Why, you may ask, can’t the successful European cars simply be imported and rebadged here for our consumption? The main obstacle seems to be our regulatory, safety, and emission standards which vary, sometimes in minor details, from the European rules and from state to state. Certification here is expensive, and the red tape extensive. In a time of crisis, one might think, the government should be able to set aside some of these barriers.

The other alternative is to make them here. Ford has been working hard to get its next-gen small cars here and retooling its truck plants here and in Canada. Cars like the Mondeo, which won the European Car of the Year award, are better built than our counterparts and better suited to the burgeoning U.S. market for smaller, more efficient Euro-styled cars. In fact, we hear the Mondeo will provide the platform for the new Fusion, plus other Ford, Mercury and Lincoln products.

Ford also has a successful recent history of exporting its cars to China, namely the Escape and the Lincoln Navigator, as well as the Mondeo, S-Max and the Transit.

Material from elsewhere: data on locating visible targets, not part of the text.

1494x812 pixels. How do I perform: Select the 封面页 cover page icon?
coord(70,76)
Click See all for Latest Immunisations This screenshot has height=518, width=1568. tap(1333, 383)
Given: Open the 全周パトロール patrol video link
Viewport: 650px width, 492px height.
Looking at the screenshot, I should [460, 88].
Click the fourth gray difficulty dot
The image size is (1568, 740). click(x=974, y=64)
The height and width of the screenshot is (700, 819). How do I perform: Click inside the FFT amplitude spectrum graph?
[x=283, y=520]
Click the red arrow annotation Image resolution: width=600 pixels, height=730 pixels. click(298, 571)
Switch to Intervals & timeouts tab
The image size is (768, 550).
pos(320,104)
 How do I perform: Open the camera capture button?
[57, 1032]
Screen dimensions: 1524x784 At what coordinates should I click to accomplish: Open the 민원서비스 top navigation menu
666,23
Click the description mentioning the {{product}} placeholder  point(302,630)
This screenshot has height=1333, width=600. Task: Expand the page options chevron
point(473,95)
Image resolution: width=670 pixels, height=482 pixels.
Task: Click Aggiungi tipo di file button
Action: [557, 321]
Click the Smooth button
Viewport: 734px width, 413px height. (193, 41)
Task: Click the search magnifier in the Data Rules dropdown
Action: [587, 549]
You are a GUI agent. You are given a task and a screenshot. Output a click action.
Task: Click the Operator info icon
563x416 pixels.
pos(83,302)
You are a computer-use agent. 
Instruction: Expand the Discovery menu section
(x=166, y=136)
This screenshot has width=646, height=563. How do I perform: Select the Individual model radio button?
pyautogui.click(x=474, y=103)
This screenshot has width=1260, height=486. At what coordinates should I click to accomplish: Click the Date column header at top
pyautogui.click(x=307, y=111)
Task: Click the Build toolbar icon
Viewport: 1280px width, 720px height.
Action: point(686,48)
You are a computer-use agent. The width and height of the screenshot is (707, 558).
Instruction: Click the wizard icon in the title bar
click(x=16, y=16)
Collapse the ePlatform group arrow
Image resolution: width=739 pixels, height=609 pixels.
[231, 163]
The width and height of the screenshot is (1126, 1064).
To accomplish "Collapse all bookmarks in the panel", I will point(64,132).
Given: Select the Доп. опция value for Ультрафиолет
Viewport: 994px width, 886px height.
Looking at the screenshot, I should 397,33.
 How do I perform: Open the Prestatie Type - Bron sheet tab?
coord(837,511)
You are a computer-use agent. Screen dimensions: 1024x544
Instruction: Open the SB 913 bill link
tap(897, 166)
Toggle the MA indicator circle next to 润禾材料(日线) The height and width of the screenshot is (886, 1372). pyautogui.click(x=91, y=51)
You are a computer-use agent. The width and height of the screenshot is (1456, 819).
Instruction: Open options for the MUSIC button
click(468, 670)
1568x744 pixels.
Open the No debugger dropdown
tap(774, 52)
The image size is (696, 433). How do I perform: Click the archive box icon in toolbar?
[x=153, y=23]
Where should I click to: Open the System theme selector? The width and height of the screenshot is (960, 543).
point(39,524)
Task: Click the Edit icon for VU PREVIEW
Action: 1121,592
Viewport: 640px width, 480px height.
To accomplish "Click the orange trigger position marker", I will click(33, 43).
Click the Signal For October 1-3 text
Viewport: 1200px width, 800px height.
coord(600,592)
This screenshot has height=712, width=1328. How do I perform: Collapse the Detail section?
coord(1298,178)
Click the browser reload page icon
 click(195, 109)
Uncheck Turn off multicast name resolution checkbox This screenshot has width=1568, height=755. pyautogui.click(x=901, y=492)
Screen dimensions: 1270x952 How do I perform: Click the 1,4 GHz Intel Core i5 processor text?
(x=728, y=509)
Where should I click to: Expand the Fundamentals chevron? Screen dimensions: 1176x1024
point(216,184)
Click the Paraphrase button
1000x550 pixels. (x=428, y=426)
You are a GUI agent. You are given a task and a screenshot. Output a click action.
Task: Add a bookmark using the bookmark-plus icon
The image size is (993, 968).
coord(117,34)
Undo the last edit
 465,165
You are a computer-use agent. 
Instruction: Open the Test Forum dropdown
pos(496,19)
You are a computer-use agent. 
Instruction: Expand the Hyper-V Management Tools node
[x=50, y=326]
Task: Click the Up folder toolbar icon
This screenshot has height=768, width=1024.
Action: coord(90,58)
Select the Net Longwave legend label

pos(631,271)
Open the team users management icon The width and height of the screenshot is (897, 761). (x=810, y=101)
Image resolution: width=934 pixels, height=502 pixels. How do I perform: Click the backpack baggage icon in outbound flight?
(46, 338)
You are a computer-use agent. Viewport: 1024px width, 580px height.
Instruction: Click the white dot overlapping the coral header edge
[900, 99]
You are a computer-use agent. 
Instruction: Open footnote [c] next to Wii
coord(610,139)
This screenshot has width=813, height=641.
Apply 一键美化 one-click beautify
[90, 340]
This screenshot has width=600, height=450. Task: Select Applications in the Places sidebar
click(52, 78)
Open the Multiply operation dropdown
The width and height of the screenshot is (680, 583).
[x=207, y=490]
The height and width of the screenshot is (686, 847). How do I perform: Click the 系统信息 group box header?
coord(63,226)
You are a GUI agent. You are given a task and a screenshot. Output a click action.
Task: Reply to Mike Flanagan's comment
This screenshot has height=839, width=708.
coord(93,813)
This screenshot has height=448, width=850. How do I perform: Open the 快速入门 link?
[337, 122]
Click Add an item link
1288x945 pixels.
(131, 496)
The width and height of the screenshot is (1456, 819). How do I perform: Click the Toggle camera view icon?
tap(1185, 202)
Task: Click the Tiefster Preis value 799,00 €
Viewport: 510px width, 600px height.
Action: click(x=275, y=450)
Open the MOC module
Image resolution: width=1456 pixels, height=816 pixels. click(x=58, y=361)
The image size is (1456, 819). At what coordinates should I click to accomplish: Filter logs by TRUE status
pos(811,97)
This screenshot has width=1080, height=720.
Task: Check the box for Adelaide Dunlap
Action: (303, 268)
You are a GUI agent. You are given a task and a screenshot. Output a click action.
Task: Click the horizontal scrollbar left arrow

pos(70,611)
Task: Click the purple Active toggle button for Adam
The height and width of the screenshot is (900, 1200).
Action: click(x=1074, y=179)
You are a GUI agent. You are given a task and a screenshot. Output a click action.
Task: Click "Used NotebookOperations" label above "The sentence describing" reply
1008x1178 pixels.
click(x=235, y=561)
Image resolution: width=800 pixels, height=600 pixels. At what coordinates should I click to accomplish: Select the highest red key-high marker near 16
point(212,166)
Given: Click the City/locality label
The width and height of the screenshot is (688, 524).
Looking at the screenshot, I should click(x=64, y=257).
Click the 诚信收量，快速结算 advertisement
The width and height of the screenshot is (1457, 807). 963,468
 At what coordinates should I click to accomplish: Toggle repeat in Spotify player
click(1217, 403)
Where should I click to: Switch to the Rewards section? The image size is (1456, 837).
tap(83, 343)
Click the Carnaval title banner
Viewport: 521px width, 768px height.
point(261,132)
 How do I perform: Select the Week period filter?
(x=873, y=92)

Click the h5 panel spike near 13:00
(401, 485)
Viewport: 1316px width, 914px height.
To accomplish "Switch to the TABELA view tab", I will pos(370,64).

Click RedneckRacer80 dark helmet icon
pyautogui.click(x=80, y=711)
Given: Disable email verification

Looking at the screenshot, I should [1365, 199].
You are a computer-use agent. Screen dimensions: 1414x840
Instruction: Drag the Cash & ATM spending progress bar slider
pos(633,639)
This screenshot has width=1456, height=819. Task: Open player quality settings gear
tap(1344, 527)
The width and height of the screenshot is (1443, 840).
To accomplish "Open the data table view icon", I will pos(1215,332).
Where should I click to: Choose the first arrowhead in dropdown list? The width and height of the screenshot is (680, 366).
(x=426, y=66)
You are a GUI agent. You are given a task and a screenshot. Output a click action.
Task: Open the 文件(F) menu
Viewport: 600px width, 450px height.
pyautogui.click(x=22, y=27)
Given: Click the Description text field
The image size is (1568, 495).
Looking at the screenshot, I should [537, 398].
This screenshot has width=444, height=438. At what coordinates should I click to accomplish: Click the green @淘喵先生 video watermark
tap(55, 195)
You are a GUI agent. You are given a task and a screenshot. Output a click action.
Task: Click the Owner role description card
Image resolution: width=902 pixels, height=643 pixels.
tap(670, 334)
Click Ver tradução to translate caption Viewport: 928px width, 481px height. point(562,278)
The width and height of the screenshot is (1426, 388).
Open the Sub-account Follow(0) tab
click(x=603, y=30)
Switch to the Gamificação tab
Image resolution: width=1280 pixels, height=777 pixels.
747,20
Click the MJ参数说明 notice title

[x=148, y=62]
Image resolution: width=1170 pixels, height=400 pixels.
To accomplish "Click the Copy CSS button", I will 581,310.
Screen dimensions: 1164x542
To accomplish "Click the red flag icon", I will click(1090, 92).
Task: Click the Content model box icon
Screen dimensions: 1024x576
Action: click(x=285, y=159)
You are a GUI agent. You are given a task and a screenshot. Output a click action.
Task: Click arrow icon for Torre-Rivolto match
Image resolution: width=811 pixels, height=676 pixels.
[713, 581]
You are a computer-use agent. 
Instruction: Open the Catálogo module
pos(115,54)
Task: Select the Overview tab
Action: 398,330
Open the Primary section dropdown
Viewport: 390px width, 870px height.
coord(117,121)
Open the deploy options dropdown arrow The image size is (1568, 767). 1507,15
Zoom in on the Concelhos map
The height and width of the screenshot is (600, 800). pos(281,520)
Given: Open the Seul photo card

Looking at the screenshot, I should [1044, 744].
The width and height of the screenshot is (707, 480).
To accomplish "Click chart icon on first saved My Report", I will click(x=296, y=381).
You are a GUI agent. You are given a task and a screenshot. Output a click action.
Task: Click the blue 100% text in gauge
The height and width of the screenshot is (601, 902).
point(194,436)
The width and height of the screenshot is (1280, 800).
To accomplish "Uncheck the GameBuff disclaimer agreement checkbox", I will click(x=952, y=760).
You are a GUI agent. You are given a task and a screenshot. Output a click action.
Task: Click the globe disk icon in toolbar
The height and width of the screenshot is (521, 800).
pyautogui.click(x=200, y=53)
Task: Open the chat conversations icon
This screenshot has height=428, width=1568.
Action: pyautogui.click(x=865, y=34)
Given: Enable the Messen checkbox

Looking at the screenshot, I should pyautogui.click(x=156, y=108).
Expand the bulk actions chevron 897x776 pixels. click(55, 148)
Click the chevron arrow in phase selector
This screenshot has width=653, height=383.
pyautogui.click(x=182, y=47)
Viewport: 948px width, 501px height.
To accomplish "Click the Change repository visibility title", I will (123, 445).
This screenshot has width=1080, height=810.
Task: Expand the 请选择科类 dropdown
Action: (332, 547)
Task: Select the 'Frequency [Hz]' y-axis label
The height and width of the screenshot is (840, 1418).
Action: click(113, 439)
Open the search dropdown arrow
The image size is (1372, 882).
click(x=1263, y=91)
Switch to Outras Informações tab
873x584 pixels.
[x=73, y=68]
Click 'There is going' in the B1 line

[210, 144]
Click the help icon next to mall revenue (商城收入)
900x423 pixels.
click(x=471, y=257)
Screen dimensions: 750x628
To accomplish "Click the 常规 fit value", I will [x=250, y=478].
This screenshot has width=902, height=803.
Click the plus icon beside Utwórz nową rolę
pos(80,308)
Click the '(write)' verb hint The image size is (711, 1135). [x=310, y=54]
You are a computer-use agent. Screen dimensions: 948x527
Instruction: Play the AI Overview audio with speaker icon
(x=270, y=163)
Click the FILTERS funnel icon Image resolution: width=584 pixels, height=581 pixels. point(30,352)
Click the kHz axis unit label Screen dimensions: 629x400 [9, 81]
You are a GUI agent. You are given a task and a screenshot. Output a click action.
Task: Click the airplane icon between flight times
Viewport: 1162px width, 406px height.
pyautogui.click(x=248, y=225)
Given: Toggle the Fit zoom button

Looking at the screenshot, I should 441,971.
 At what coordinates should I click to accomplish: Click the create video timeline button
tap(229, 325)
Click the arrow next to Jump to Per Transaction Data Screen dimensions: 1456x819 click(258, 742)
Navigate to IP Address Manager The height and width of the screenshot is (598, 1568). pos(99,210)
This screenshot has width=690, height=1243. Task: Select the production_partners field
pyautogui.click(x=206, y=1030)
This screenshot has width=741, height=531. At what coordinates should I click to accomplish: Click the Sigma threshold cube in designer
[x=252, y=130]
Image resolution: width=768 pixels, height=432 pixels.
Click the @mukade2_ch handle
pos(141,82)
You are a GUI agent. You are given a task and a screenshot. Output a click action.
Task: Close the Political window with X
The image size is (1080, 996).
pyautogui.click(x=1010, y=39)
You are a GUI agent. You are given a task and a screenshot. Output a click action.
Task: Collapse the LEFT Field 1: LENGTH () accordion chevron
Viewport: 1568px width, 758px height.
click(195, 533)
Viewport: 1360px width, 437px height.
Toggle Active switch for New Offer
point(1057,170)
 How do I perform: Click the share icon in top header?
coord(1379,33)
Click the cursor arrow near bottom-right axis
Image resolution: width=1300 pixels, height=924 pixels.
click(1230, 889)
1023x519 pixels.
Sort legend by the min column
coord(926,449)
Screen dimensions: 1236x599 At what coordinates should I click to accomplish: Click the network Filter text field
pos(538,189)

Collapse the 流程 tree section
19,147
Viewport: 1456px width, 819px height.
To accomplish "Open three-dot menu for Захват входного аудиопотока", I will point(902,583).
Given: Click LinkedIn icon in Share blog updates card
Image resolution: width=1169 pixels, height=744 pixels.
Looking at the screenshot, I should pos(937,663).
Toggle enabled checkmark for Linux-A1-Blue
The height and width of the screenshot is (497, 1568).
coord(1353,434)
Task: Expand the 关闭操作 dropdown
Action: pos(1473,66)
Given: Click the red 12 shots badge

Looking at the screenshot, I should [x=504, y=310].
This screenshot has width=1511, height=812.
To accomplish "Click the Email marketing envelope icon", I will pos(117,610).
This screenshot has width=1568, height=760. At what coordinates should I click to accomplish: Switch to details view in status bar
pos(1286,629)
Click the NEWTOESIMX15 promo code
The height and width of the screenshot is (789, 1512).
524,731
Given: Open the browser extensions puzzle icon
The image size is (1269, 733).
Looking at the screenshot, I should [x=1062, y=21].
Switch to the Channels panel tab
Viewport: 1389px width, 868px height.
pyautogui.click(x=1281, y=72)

Ford Motor China sold over 90,000 vehicles there last year, 47% more than in 2007. Chrysler? Forget it.

Regal Nee Opel

Buick Regal Née Opel Insignia

So Ford has gotten the message and recently decided, as we reported, to import the new Fiesta, a good car that Chrysler and GM can’t match with their product lines.

What is GM doing? Well, with the convoluted genius that only this company can muster, they are rebadging their award-winning Opel Insignia and sending it to China as a Buick Regal. We know the Chinese love Buicks, so it’s another excuse for GM to indulge its addiction to rebranding and rebadging. They now have a product line of maybe 9 cars with 180 names. The Insignia may also be coming here as the Saturn Aura (if Saturn is still in existence).

If this administration really believes in the global marketplace, now would be the time to ease the overly fussy restrictions on imports and provide incentives for exporting our cars to China, India, and wherever the market will take them. Yes, we can.

Which of the Big Three’s cars currently available overseas would you consider purchasing if it went on sale in the U.S.?


1 Comment

  1. I have been a very loyal Saturn customer purchasing nearly $100,000 in cars in the last 15 years. I’m heartbroken that GM allowed Saturn to die on the vine as the cowered from the UAW who must bear much of the blame. I have decided that we will look at the Opel Insignia for our next purchase. We are currently working with Opel on an import plan through their International and Diplomat service. I will not buy this car under the Buick nameplate as history has proven that the Buick restyle of Saturn products lack any personality and therefore I would rather buy a BMW or MB.